All glRotatef and glTranslatef are doing is creating matrices and multiplying them with the current matrix on the stack. Just like you’re doing. The only difference is that you’re making it explicit, while before, you were just hiding it behind OpenGL’s interface.

Indeed, odds are this is faster than the old code (not that it matters, of course, since camera setup is something you do once per frame). Each glRotatef call had to do a matrix multiplication. Since you combined those two rotations as quaternions, that requires only quaternion multiplication which is far less expensive. The quaternion-to-matrix function is virtually identical to what glRotatef has to do, but you only call it once.

If the OpenGL functions are faster, it would only be because they’re using SSE intrinsics and so forth.

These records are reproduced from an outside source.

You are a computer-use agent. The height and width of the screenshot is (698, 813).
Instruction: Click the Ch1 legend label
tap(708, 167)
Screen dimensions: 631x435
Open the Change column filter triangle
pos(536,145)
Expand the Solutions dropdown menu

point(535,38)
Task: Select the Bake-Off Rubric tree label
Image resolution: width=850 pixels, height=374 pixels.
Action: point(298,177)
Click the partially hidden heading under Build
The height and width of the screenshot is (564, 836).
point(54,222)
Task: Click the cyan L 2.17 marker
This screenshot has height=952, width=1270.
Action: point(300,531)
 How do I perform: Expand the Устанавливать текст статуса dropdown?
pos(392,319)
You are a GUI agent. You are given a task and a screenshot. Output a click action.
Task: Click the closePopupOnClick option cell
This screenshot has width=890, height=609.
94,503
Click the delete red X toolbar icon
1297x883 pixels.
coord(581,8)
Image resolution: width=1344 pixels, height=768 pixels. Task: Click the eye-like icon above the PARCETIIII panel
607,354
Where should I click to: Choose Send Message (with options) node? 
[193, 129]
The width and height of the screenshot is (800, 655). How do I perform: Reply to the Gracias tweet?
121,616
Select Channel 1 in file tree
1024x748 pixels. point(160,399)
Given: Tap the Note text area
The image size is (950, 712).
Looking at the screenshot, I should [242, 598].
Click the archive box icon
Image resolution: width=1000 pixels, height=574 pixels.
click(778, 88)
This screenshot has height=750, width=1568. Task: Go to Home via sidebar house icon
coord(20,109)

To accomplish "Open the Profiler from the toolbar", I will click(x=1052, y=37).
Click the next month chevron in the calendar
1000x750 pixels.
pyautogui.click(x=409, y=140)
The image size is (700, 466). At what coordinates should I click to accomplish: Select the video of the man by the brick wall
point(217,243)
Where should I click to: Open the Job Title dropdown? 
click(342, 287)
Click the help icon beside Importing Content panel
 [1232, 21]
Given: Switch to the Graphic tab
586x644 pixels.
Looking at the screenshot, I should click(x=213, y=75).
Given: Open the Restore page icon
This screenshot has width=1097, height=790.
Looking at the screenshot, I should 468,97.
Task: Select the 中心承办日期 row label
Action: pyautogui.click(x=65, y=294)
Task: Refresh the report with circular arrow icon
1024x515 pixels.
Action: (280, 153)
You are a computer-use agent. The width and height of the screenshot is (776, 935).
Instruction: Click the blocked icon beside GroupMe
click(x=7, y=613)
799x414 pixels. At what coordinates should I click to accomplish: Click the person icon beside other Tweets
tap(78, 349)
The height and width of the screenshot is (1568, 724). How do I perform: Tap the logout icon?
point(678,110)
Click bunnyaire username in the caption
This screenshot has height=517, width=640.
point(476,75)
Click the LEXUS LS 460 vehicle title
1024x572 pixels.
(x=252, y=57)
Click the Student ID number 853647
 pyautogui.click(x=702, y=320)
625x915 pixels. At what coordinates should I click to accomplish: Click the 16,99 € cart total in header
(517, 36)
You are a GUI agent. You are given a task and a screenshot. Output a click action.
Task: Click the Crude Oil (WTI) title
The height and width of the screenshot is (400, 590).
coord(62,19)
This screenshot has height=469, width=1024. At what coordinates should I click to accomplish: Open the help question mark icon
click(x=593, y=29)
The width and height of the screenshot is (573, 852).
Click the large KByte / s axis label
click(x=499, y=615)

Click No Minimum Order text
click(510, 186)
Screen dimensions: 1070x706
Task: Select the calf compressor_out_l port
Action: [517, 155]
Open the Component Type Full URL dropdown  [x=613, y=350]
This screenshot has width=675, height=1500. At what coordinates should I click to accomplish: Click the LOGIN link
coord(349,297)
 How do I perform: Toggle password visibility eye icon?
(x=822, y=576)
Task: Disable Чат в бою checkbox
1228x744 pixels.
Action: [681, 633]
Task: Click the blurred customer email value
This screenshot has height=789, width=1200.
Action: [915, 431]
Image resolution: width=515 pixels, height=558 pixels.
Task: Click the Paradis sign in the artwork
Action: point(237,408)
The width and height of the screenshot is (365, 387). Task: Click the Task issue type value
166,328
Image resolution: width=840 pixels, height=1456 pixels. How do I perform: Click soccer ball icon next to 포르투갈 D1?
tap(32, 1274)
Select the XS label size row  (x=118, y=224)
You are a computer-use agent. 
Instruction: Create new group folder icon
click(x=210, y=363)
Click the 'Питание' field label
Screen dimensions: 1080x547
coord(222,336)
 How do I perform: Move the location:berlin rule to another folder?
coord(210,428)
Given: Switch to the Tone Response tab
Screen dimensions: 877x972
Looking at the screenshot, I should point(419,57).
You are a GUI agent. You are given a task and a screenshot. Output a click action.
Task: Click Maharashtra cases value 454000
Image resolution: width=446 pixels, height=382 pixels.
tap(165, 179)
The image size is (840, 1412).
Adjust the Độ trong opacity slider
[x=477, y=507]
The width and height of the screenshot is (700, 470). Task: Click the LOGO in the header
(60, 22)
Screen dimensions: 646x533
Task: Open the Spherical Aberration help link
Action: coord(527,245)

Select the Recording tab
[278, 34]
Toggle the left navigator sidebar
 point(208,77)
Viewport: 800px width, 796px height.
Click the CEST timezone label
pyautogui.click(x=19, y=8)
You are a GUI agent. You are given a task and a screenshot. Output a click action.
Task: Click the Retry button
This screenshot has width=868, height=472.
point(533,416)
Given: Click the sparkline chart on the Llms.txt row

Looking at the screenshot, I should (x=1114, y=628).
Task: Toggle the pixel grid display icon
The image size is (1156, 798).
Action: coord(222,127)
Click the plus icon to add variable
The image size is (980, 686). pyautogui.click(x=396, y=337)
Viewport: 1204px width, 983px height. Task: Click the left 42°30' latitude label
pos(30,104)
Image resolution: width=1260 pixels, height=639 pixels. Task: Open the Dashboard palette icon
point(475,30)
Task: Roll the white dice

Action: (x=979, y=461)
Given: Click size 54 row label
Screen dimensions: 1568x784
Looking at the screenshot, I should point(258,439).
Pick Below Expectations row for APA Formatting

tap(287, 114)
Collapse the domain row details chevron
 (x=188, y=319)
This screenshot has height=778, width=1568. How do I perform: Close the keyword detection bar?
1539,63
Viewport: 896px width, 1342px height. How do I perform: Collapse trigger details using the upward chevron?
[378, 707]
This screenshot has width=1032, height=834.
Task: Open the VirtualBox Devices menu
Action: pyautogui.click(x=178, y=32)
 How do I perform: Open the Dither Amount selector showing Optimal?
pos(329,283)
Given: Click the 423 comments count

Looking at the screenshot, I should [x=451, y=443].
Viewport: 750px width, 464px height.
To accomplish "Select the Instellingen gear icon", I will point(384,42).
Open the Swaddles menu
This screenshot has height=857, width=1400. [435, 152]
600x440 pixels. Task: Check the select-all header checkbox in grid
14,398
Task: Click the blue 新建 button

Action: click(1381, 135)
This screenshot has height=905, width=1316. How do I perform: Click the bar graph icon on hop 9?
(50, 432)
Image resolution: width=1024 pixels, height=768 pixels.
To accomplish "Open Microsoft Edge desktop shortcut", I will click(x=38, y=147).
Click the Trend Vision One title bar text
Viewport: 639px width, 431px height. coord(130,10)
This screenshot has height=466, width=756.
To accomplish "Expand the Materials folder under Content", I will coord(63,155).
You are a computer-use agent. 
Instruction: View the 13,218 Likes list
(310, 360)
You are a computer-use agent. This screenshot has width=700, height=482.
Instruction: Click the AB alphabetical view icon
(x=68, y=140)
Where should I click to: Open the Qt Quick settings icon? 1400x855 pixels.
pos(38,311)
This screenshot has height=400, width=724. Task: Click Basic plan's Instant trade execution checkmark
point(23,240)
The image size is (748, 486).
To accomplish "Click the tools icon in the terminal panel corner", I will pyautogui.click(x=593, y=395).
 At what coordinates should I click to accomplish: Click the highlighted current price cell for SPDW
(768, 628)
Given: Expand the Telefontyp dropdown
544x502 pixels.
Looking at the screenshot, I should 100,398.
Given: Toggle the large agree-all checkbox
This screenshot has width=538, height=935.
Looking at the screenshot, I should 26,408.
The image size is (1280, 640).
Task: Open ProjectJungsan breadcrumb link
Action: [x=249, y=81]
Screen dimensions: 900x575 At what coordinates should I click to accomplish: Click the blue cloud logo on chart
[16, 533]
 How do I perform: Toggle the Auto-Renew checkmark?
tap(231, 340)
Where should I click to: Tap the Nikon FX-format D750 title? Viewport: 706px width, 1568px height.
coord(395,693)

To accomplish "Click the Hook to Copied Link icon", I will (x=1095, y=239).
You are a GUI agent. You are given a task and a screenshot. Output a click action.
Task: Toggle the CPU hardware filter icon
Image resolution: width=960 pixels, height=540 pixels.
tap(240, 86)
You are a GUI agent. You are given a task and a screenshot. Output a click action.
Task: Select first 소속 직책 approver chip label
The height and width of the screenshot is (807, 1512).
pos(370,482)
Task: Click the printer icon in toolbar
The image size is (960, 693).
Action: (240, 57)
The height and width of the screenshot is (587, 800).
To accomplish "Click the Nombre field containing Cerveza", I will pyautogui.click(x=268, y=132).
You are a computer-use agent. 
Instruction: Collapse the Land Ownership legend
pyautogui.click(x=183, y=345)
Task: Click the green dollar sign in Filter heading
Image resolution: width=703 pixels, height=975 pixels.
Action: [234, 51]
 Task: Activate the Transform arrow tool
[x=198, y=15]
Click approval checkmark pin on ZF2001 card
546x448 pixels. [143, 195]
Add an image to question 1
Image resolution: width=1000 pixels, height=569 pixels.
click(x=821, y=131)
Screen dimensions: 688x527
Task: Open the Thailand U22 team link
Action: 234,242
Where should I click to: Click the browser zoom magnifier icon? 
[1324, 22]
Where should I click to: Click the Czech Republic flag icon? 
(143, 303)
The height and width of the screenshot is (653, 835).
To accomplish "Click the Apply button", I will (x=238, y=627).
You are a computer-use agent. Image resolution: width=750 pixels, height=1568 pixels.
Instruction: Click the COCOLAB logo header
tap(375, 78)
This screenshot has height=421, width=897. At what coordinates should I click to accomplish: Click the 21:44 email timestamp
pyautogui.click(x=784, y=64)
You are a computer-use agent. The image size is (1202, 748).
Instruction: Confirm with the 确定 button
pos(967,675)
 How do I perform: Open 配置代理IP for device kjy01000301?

Well, it’s not like I am going to school for this stuff. I pretty much learn things the hard way and personally it’s the best way to better understand things. This is the first time that I am looking into doing things manually like calculating the matrix myself and this is exactly why I am working with quaternions just so I can better understand what’s going on.

I never really knew what was going on when calling glrotate/gltranslate functions as I always thought it was applying the rotations/translation to the current modelview matrix so it’s good that I am better understanding this stuff now.

And that’s exactly why I wrote the tutorial you can find in my signature. So that people who are trying to learn graphics programming don’t have to learn “the hard way”. You can learn things the correct way. This is more effective than if you learned them incorrectly and have to figure out what went wrong in code that you don’t understand.